Liberty University is starting work on a new road that will one day connect to the planned Crossroads Colonnade shopping center.
The road — which in its final form will extend from LU campus east to U.S. 29 opposite the airport — is part of an earlier agreement struck between the school, project developer AIG Baker and Campbell County.
LU is responsible for constructing the section of the four-lane road that bridges the Norfolk Southern tracks, just south of the U.S. 29/U.S. 460 interchange.
The remainder will be built by AIG, which recently delayed its own start date due to the nation’s slowing economy. Current timetables have the Alabama-based company assuming control of the property in early 2010, with construction on the 900,000-square-foot Crossroads center to finish sometime in 2011.

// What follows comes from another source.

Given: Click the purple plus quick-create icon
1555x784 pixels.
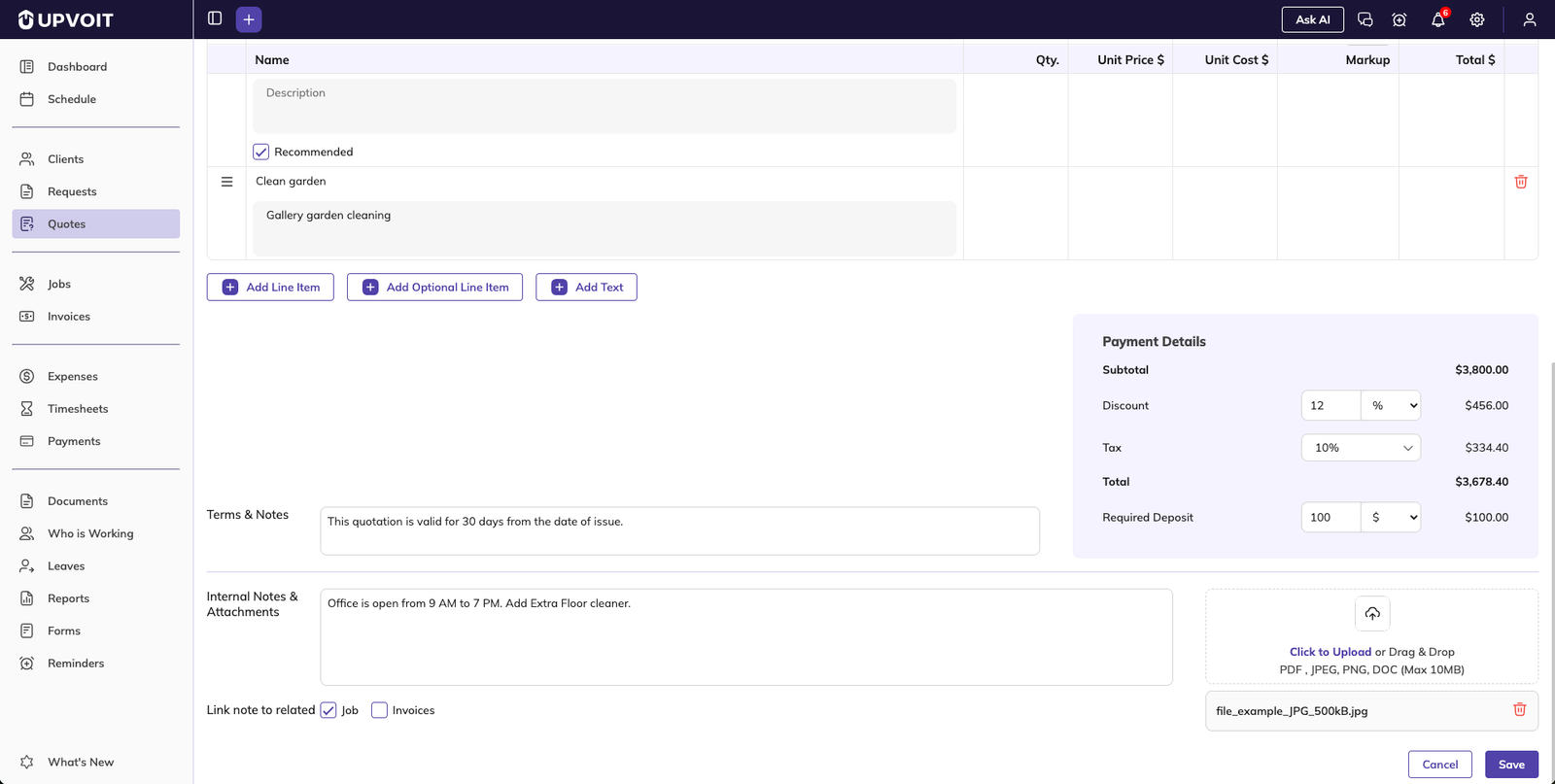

LU started moving dirt on the bridge project this week. Burleigh’s Construction, of Concord, has been contracted to do the work.
Liberty also is moving forward with several on-campus projects, including the construction of a Barnes & Noble, development of a paintball field and the ongoing expansion of the DeMoss Learning Center.
At the same time, the school has been flooding city planners with designs for new endeavors, including the vehicular and pedestrian tunnels recently approved as part of the expanded campus master plan.
Other projects submitted for review are an indoor soccer facility, new tennis courts, and new athletic fields along the base of Candlers Mountain, which will require the construction of an exit from U.S. 460.
“We don’t know the meaning of the word vacation,” Lee Beaumont, LU’s director of auxiliary services, said of the brisk pace being kept by the school construction department this summer. “People keep telling us there’s a recession, but no one at LU has seen it.”
LU has been experiencing rapid student growth for a number of years, and recently capped enrollment for the first time in the school’s history.
It expects to welcome about 11,300 students this fall.
The new projects being relayed to City Hall already have been approved as part of the campus’s revised master plan. As such, the designs will require only administrative review from planning staff going forward.
The majority of the projects are without firm start dates.
The two biggest initiatives, the vehicular and pedestrian tunnels, are still awaiting approval from Norfolk Southern Corp.
The dual tunnels will both dip under NS tracks to empty out onto Wards Road. The rail company recently announced it would send a team to Lynchburg to view the proposed building sites and discuss further steps.
No dates for those meetings have been set.